The most optimal solution, in our opinion, would be the implementation of informed grouping recommendations based on ABGs. Ideally, the definition of secondary haplogroup groupings should be performed only once on the full mtDNA phylogeny, which is used as the basis for mtDNA nomenclature. Currently, the most widely used nomenclatures are based on PhyloTree for which a phylogenetic tree in Newick format is not available. This is why we were not able to propose the actual set of standardized “macro-haplogroups”, “meso-haplogroups”, and “micro-haplogroups” for the current version of PhyloTree. Instead, we only illustrated how future mtDNA phylogenies aimed for updates on mtDNA haplogroup nomenclature could be used in combination with TreeCluster results to define sets of standardized secondary haplogroup groupings. This means that only authors publishing updated mtDNA phylogeny and nomenclature need to run TreeCluster in order to define secondary haplogroup groupings. Thus, no other authors would need to run TreeCluster themselves, which remains an option until the actual secondary haplogroup grouping standardization becomes available. Once the updated phylogeny and proposed secondary haplogroup groupings are available, researchers would only need to look up a simple table where each haplogroup name would be linked to its secondary haplogroup grouping memberships. Ideally, such information would be directly included in the output of haplogroup callers, such as HaploGrep3. This would ensure that users of a given haplogroup caller (i.e., HaploGrep3) would directly have at their disposal haplogroup predictions, as well as macro-, meso-, and micro-haplogroup memberships of predicted haplogroups (as illustrated in Table 3).

Table 3 A hypothetical illustration of how HaploGrep3 output could be updated to include information about predefined and standardized micro-, meso-, and macro- haplogroups, as well as the mtHg-address unique to each haplotype. TreeCluster results based on the full PhyloTree phylogeny used for mtDNA haplogroup nomenclature could be used to define standardized sets of micro-, meso-, and macro-haplogroups, as well as mtHg-address. Certain TreeCluster thresholds informative about human migrations and population histories could be used to determine secondary haplogroup groupings (here indicated with red, blue, and green colors). For illustration purposes, we focus on nine hypothetical TreeCluster levels (TreeCluster runs with thresholds from 0 to 0.008). In reality, one can decide on any number of thresholds to be included in the mtHg-address. For the mtHg-address that distinguishes each haplotype, one would need to incorporate a TreeCluster run with a threshold of 0. Note that the names of micro-, meso-, and macro-Hg are determined based on the MRCA-haplogroup of all haplogroups belonging to the same group for the appropriate TreeCluster threshold. In the above example, tc_0.004 is used to define micro-haplogroups. Both B4a1a1b and J2b1a belong to the same tc_0.004 group, and thus R is determined as the most recent parent haplogroup for both of them. Please note that this table is completely fictional, and its sole purpose is to illustrate the concept of mtHg-address, how to achieve it, and how it could be integrated into HaploGrep3 output. As such, this table is not a proposal for actual standardization

The optimal TreeCluster thresholds for macro-, meso-, and micro-haplogroups should be carefully determined. The number of macro-haplogroups should ideally be under one hundred. They should be defined in such a way that many of the haplogroups often referred to as “macro-haplogroups” in the literature would also be included in TreeCluster defined macro-haplogroups. For example, on the level of macro-haplogroups, out-of-Africa lineages should be distinguishable from African lineages. The difficulty is that many deeply divergent mtDNA lineages that are uncommon might be assigned to their own macro-haplogroups. The usage of macro-haplogroups would be of greatest interest to researchers dealing with deep population histories or out-of-Africa migrations. Meso-haplogroups should ideally be able to distinguish lineages associated with major geographic areas or continents. Such, meso-haplogroups would be useful when investigating migrations and admixtures on global and cross-continental scales.
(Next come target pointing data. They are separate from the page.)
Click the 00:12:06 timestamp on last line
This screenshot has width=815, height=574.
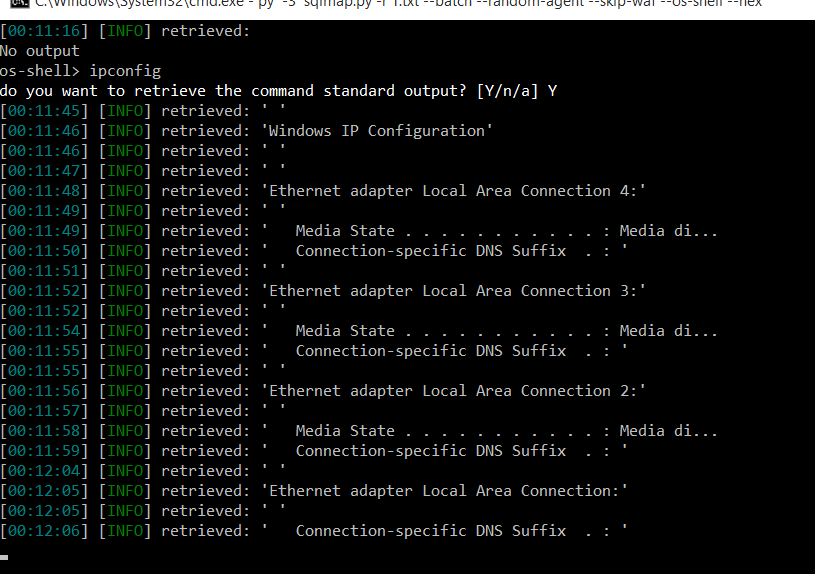(x=44, y=531)
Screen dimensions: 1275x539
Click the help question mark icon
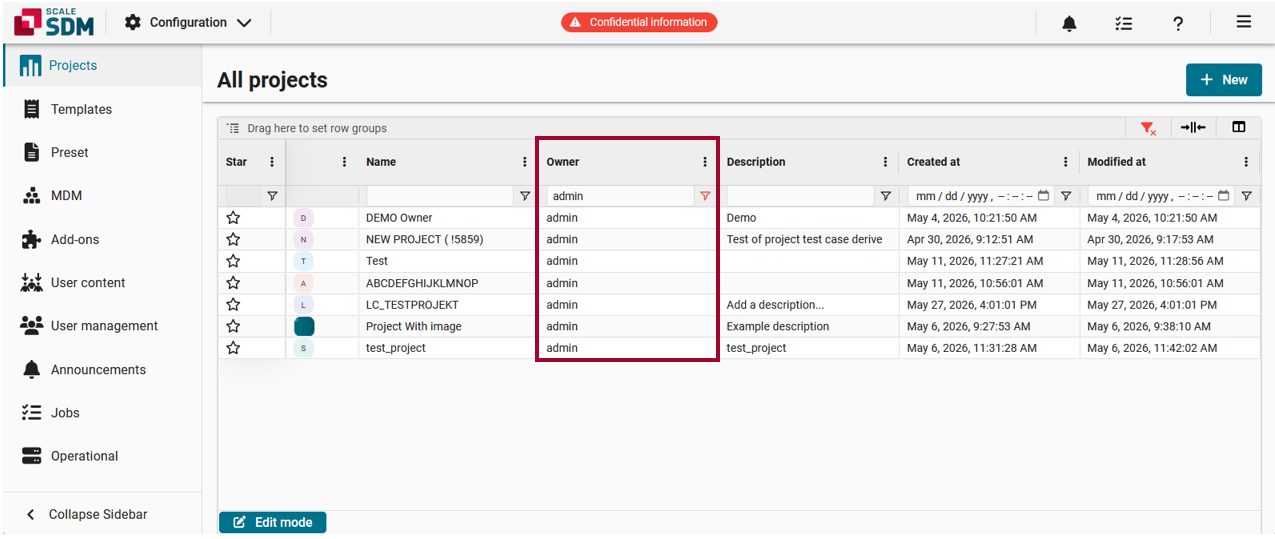point(1179,23)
And finally, micro-haplogroups should, at least to some extent, be capable of distinguishing lineages specific to some of the more recent major expansions in human history (e.g., agricultural expansions, expansions of language families, or some other prehistoric or historical events). Once the suitable thresholds are determined and applied, the group names produced by TreeCluster for each of those thresholds need to be translated into traditional nomenclature. This can be achieved by finding the haplogroup name of the MRCA-haplogroup of all haplogroups belonging to the same group for the given TreeCluster threshold (see example in Table 3).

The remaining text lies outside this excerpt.